● **INSTRUCTIONS FOR THE TASK**:
All lines below containing the string "sidebar" are to be copied.

Saved data entries:
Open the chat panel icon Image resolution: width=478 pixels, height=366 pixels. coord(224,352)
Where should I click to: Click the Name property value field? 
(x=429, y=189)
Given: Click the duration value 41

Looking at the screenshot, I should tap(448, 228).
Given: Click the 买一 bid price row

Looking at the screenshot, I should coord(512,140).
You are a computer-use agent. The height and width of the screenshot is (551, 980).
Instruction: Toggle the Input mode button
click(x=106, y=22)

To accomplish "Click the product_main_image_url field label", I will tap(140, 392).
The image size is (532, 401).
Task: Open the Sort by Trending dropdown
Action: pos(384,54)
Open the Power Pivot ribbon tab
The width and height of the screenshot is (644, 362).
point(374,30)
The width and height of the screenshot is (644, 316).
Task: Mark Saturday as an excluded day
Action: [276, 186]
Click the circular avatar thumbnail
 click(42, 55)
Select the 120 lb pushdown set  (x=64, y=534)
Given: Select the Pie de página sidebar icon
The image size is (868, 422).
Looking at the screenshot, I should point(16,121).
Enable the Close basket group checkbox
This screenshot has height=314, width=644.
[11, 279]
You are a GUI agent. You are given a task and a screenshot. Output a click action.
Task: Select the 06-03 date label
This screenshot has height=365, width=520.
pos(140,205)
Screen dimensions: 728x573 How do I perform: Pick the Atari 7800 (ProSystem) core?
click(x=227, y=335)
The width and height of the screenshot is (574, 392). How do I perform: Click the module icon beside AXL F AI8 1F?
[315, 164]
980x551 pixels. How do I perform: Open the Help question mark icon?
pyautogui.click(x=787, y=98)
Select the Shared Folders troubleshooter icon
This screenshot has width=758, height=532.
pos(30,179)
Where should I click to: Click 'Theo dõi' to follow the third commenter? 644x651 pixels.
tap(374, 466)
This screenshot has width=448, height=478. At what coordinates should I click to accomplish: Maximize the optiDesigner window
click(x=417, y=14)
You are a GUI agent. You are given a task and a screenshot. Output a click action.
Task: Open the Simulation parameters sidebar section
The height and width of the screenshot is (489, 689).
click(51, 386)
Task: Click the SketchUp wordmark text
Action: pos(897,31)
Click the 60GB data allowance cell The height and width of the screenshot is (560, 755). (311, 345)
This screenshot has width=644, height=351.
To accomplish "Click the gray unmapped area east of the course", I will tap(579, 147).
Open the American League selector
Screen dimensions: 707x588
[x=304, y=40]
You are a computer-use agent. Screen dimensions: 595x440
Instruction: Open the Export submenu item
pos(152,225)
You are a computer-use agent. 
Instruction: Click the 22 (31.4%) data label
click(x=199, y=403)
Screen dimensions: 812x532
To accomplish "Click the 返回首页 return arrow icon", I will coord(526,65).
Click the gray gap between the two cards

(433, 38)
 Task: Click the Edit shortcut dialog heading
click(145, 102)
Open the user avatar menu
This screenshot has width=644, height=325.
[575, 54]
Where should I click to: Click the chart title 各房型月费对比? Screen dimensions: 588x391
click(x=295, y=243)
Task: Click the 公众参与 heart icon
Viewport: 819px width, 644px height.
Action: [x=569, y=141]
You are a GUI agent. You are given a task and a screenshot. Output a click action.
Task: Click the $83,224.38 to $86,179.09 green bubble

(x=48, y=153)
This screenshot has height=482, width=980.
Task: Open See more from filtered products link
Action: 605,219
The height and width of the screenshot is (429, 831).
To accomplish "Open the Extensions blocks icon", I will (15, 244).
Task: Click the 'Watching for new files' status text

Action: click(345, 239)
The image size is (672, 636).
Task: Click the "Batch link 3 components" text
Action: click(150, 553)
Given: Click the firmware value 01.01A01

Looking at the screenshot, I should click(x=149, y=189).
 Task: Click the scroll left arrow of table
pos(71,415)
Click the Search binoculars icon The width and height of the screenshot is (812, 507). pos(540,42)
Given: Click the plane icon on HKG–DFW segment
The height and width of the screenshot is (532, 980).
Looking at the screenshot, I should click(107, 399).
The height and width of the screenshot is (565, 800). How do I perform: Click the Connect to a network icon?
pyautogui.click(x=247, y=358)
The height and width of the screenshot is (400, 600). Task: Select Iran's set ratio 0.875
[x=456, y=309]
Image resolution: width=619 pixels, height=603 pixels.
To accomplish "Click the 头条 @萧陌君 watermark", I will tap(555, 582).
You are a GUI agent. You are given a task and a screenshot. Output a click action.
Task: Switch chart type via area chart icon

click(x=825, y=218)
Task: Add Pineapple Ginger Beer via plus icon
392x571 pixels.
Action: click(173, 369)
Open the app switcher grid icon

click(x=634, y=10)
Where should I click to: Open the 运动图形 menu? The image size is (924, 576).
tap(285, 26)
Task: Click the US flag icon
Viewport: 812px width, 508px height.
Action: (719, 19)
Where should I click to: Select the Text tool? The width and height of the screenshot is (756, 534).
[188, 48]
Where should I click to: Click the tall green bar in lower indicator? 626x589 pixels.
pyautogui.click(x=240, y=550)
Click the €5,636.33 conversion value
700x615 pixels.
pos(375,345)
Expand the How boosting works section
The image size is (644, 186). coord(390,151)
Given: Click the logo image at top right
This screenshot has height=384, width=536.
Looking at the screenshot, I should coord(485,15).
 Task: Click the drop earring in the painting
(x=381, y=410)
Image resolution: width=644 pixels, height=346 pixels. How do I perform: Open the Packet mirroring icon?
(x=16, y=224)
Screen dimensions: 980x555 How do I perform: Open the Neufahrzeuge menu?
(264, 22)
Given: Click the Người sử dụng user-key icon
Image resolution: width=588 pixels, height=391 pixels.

● **TASK OUTPUT**:
Given: Select the Pie de página sidebar icon
Task: Open the Simulation parameters sidebar section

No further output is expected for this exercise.